Lay out every line of the records below as a Markdown table with the columns "Row" and "Line", numbering the rows and skipping blank lines. Leave the pictures out.

** Start of RECORD SET **

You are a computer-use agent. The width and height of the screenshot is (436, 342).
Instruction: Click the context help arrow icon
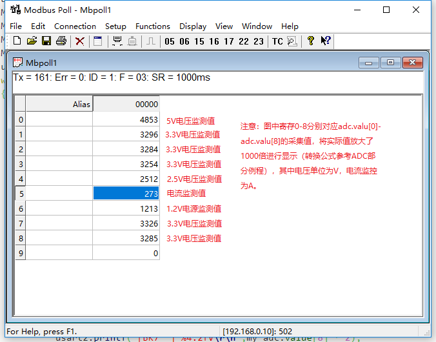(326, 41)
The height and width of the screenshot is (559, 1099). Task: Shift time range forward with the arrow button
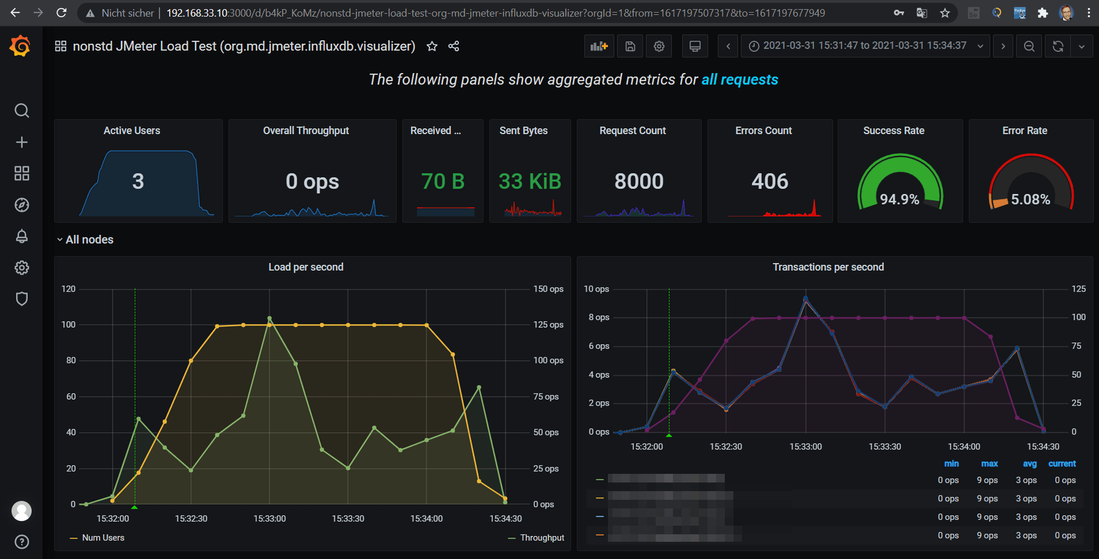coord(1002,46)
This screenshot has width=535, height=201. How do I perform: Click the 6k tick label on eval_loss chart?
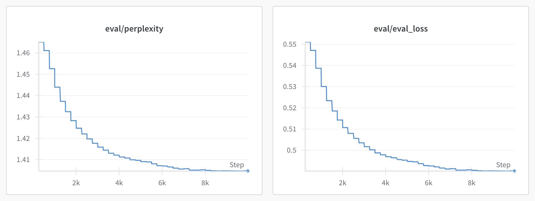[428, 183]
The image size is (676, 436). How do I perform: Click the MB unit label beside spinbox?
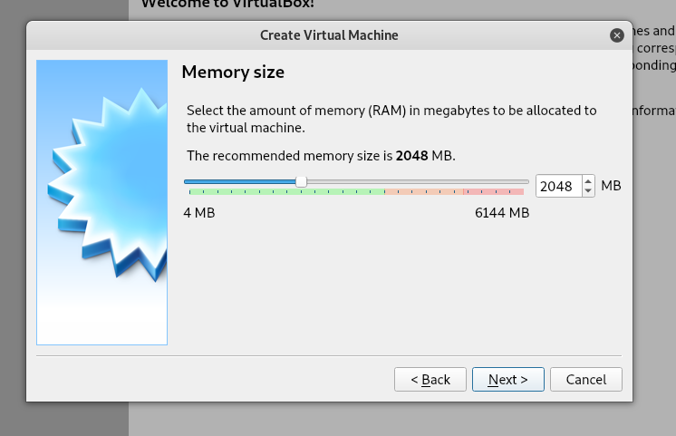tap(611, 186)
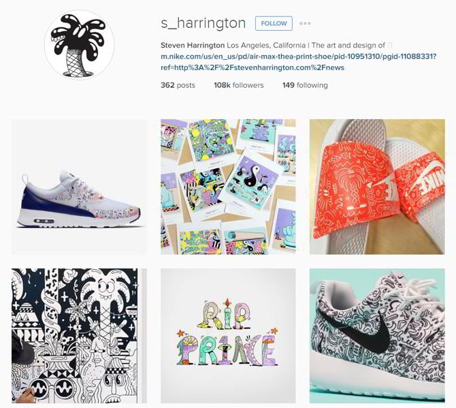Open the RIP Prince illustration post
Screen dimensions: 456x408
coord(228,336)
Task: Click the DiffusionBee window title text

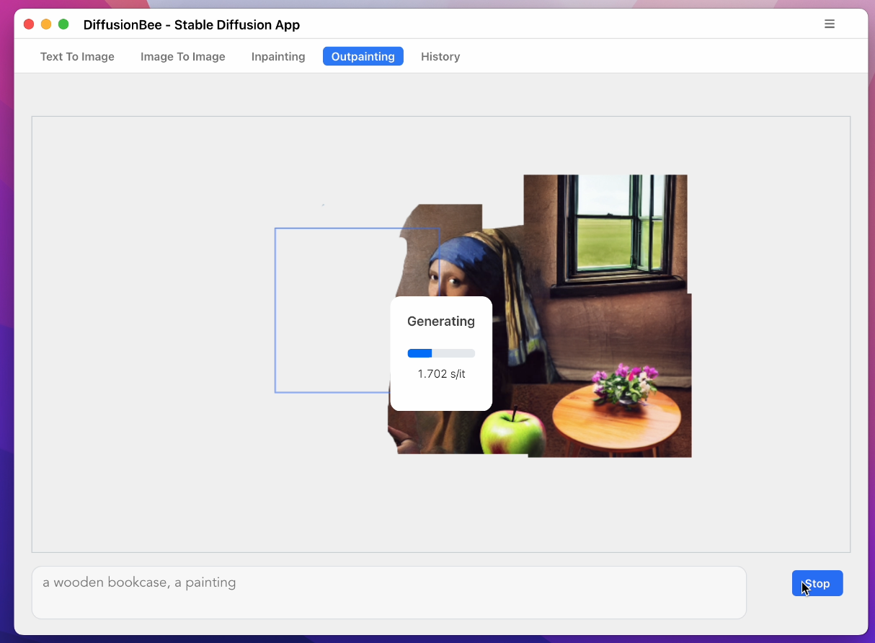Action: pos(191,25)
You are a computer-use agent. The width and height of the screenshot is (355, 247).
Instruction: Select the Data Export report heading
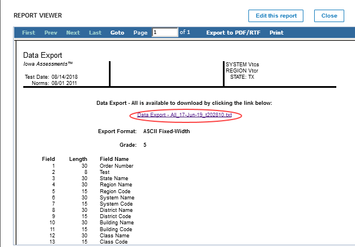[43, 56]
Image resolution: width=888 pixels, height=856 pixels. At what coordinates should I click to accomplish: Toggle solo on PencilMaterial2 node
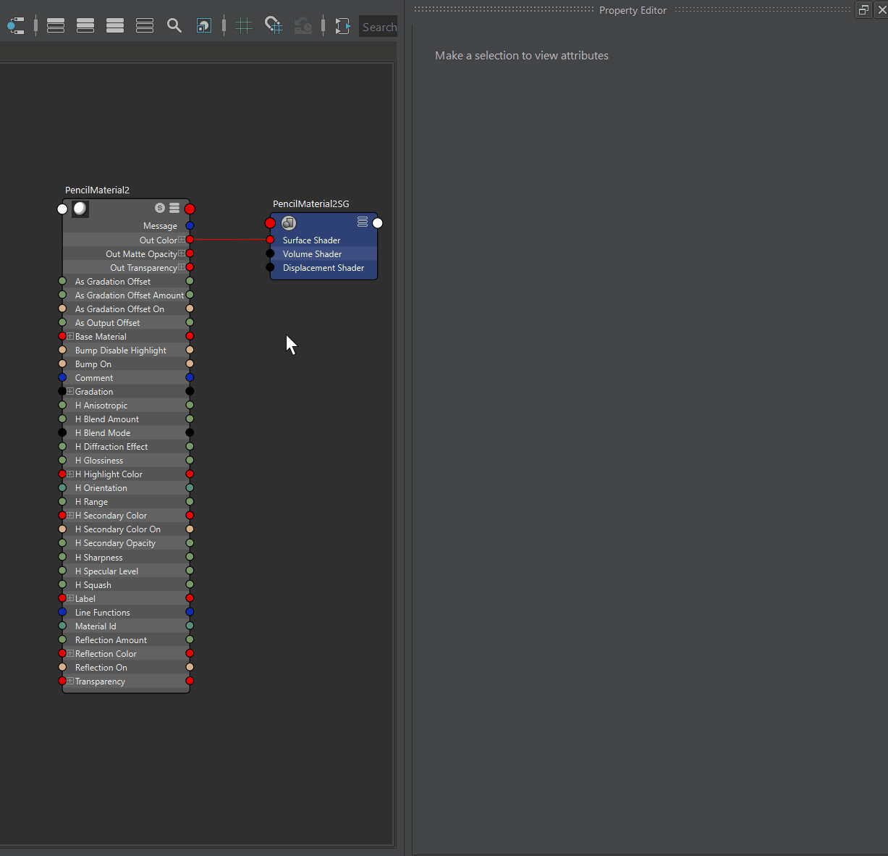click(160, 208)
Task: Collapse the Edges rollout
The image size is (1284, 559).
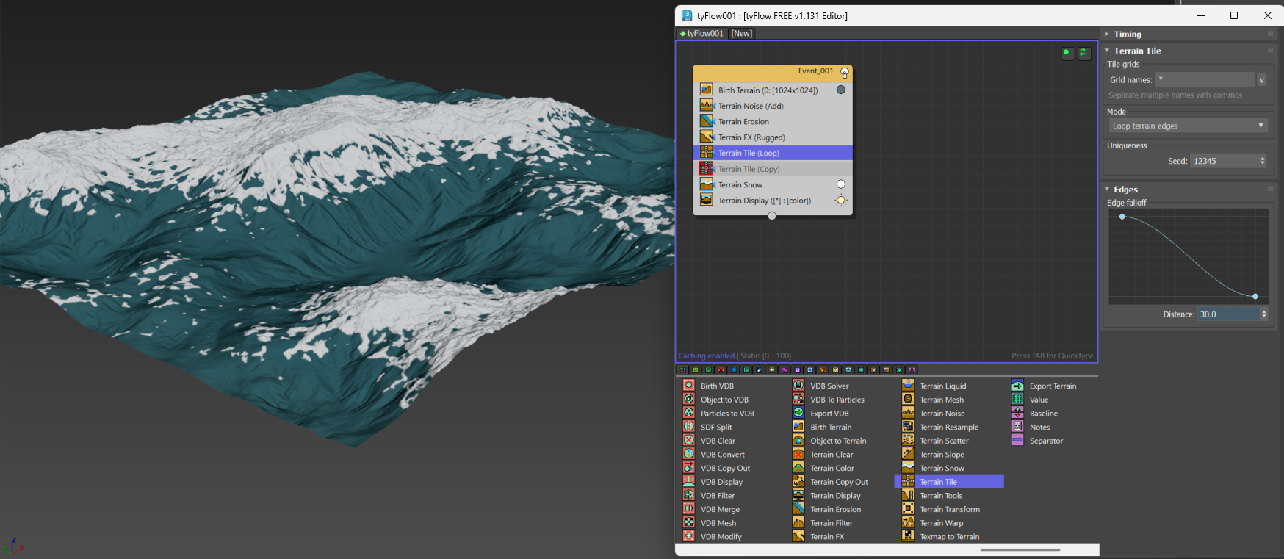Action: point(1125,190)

** End of RECORD SET **

ANSWER FOR THIS EXERCISE:
| Row | Line |
|---|---|
| 1 | You are a computer-use agent. The width and height of the screenshot is (436, 342). |
| 2 | Instruction: Click the context help arrow icon |
| 3 | (326, 41) |
| 4 | The height and width of the screenshot is (559, 1099). Task: Shift time range forward with the arrow button |
| 5 | coord(1002,46) |
| 6 | This screenshot has width=535, height=201. How do I perform: Click the 6k tick label on eval_loss chart? |
| 7 | [428, 183] |
| 8 | The image size is (676, 436). How do I perform: Click the MB unit label beside spinbox? |
| 9 | tap(611, 186) |
| 10 | Open the RIP Prince illustration post |
| 11 | Screen dimensions: 456x408 |
| 12 | coord(228,336) |
| 13 | Task: Click the DiffusionBee window title text |
| 14 | Action: pos(191,25) |
| 15 | You are a computer-use agent. The width and height of the screenshot is (355, 247). |
| 16 | Instruction: Select the Data Export report heading |
| 17 | [43, 56] |
| 18 | Image resolution: width=888 pixels, height=856 pixels. At what coordinates should I click to accomplish: Toggle solo on PencilMaterial2 node |
| 19 | click(160, 208) |
| 20 | Task: Collapse the Edges rollout |
| 21 | The image size is (1284, 559). |
| 22 | Action: point(1125,190) |